- About this exercise: Take the line containing "Where should I" and every line after it to the end of the records, and copy them exactly, leaving out pictures.

- The data:
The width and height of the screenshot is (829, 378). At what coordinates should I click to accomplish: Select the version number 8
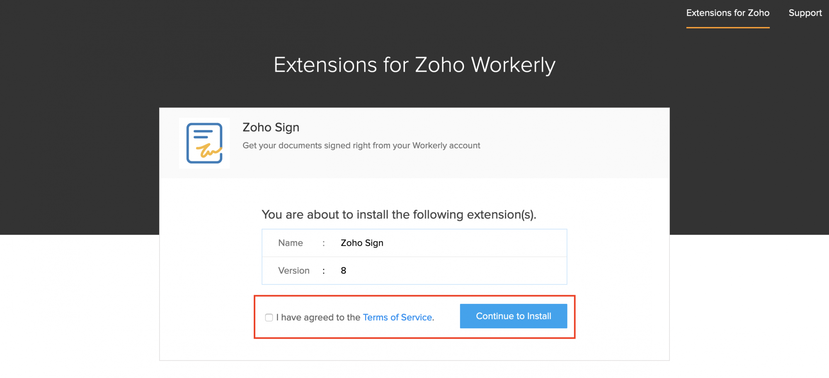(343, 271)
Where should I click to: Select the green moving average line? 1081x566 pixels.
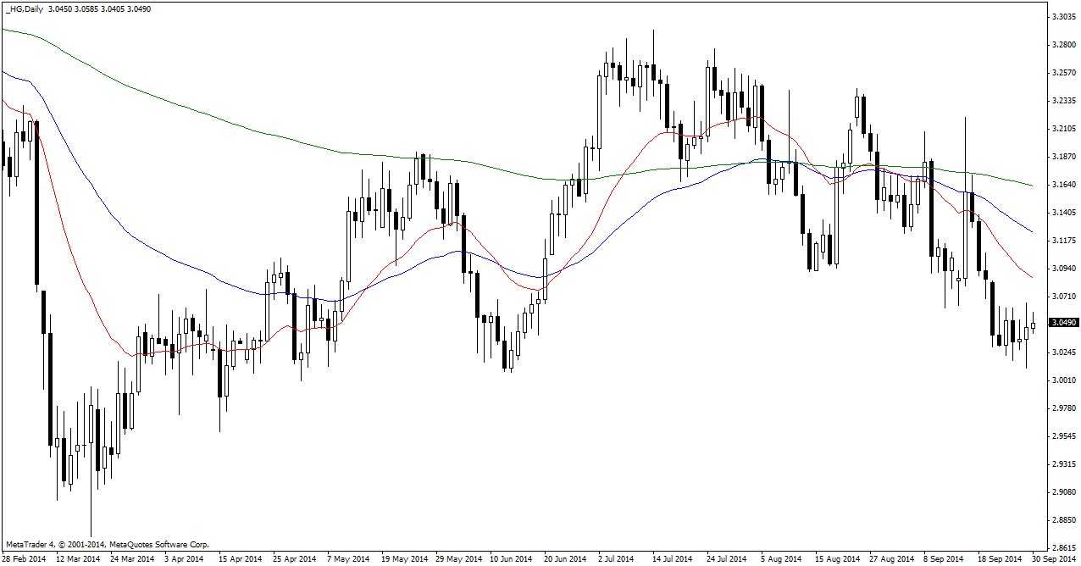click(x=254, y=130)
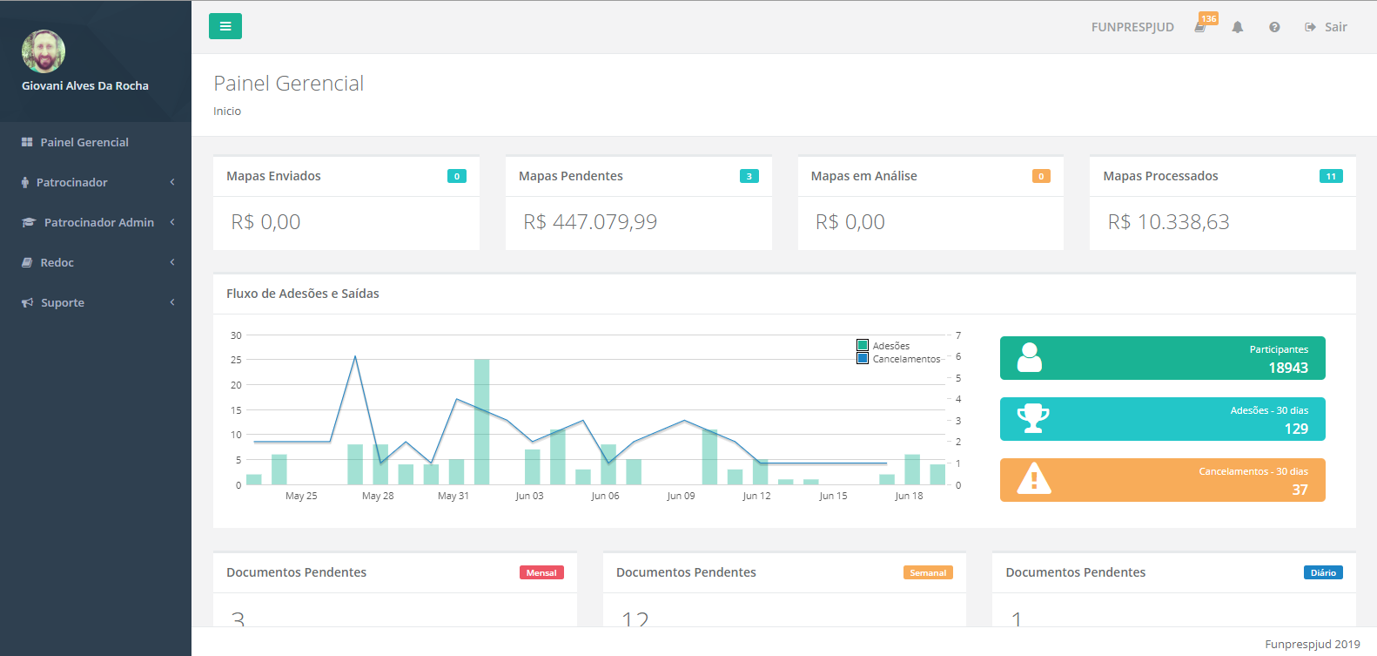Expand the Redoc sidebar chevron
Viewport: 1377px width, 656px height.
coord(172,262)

- Response:
Where should I click to: Select the green moving average line? 1081x566 pixels.
click(x=254, y=130)
Expand the Redoc sidebar chevron
Viewport: 1377px width, 656px height.
coord(172,262)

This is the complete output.